The New Generation of Llama AI Models
The newest generation of the popular Llama AI models is here with Llama 4 Scout and Llama 4 Maverick. Accelerated by NVIDIA open-source software, they can achieve over 40K output tokens per second on NVIDIA Blackwell B200 GPUs, and are available to try as NVIDIA NIM microservices.
Native Multimodal and Multilingual Capabilities
The Llama 4 models are now natively multimodal and multilingual using a mixture-of-experts (MoE) architecture. The Llama 4 models deliver a variety of multimodal capabilities, driving advances in scale, speed, and efficiency that enable you to build more personalized experiences.

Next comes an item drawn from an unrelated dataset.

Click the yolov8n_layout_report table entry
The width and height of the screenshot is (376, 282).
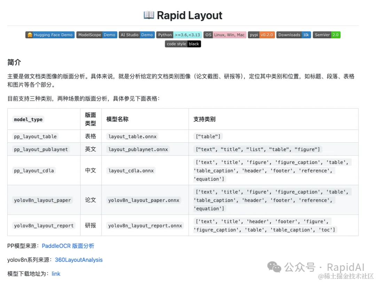(x=44, y=225)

Llama 4 Scout and Llama 4 Maverick
Llama 4 Scout is a 109B-parameter model, 17B active per token, with a configuration of 16 experts boasting a 10M context-length window, and optimized and quantized to int4 for a single NVIDIA H100 GPU. This enables a variety of use cases, including multi-document summarization, parsing extensive user activity for personalized tasks, and reasoning over vast codebases.
Llama 4 Maverick is a 400B-parameter model, 17B active per token, with a configuration of 128 experts accepting 1M context length. The model delivers high-performance image and text understanding.
Optimized for NVIDIA TensorRT-LLM
NVIDIA optimized both Llama 4 Scout and Llama 4 Maverick models for NVIDIA TensorRT-LLM. TensorRT-LLM is an open-source library used to accelerate LLM inference performance for the latest foundation models on NVIDIA GPUs.
Performance Optimizations
TensorRT-LLM delivers a throughput of over 40K tokens per second with an NVIDIA-optimized FP8 version of Llama 4 Scout as well as over 30K tokens per second on Llama 4 Maverick.
Blackwell B200 GPU
Blackwell delivers massive performance leaps due to architectural innovations, including a second-generation Transformer Engine, fifth-generation NVLink, and FP8, FP6, and FP4 precision that enable higher performance for both training and inference. For Llama 4, these advancements provide you with 3.4x faster throughput and 2.6x better cost per token compared to NVIDIA H200.
Post-train Llama Models for Higher Accuracy
Fine-tuning the Llama models is seamless with NVIDIA NeMo, an end-to-end framework built for customizing large language models (LLMs) with your enterprise data. Start by curating high-quality pretraining or fine-tuning datasets using NeMo Curator, which helps extract, filter, and deduplicate structured and unstructured data at scale.
Simplifying Deployments with NVIDIA NIM
To ensure that enterprises can leverage them, the Llama 4 models will be packaged as NVIDIA NIM microservices, making it easy to deploy them on any GPU-accelerated infrastructure with flexibility, data privacy, and enterprise-grade security.
Get Started Today
Try the Llama 4 NIM microservices to experiment with your own data and build a proof of concept by integrating the NVIDIA-hosted API endpoint into your application.
Conclusion
The Llama 4 models represent a significant leap forward in AI capabilities, with native multimodal and multilingual capabilities, accelerated performance, and simplified deployments. With the combination of NVIDIA open-source software and NVIDIA NIM microservices, developers, researchers, and businesses can now innovate responsibly across a wide variety of applications.
FAQs
Q: What are the key features of Llama 4 Scout and Llama 4 Maverick?
A: Llama 4 Scout is a 109B-parameter model with a configuration of 16 experts, while Llama 4 Maverick is a 400B-parameter model with a configuration of 128 experts.
Q: What is the performance of Llama 4 Scout and Llama 4 Maverick on NVIDIA GPUs?
A: Llama 4 Scout can achieve over 40K output tokens per second on NVIDIA Blackwell B200 GPUs, while Llama 4 Maverick can achieve over 30K tokens per second.
Q: How can I fine-tune Llama models for higher accuracy?
A: You can fine-tune Llama models using NVIDIA NeMo, an end-to-end framework built for customizing large language models (LLMs) with your enterprise data.
Q: How can I deploy Llama models in production?
A: You can deploy Llama models as NVIDIA NIM microservices, which makes it easy to deploy them on any GPU-accelerated infrastructure with flexibility, data privacy, and enterprise-grade security.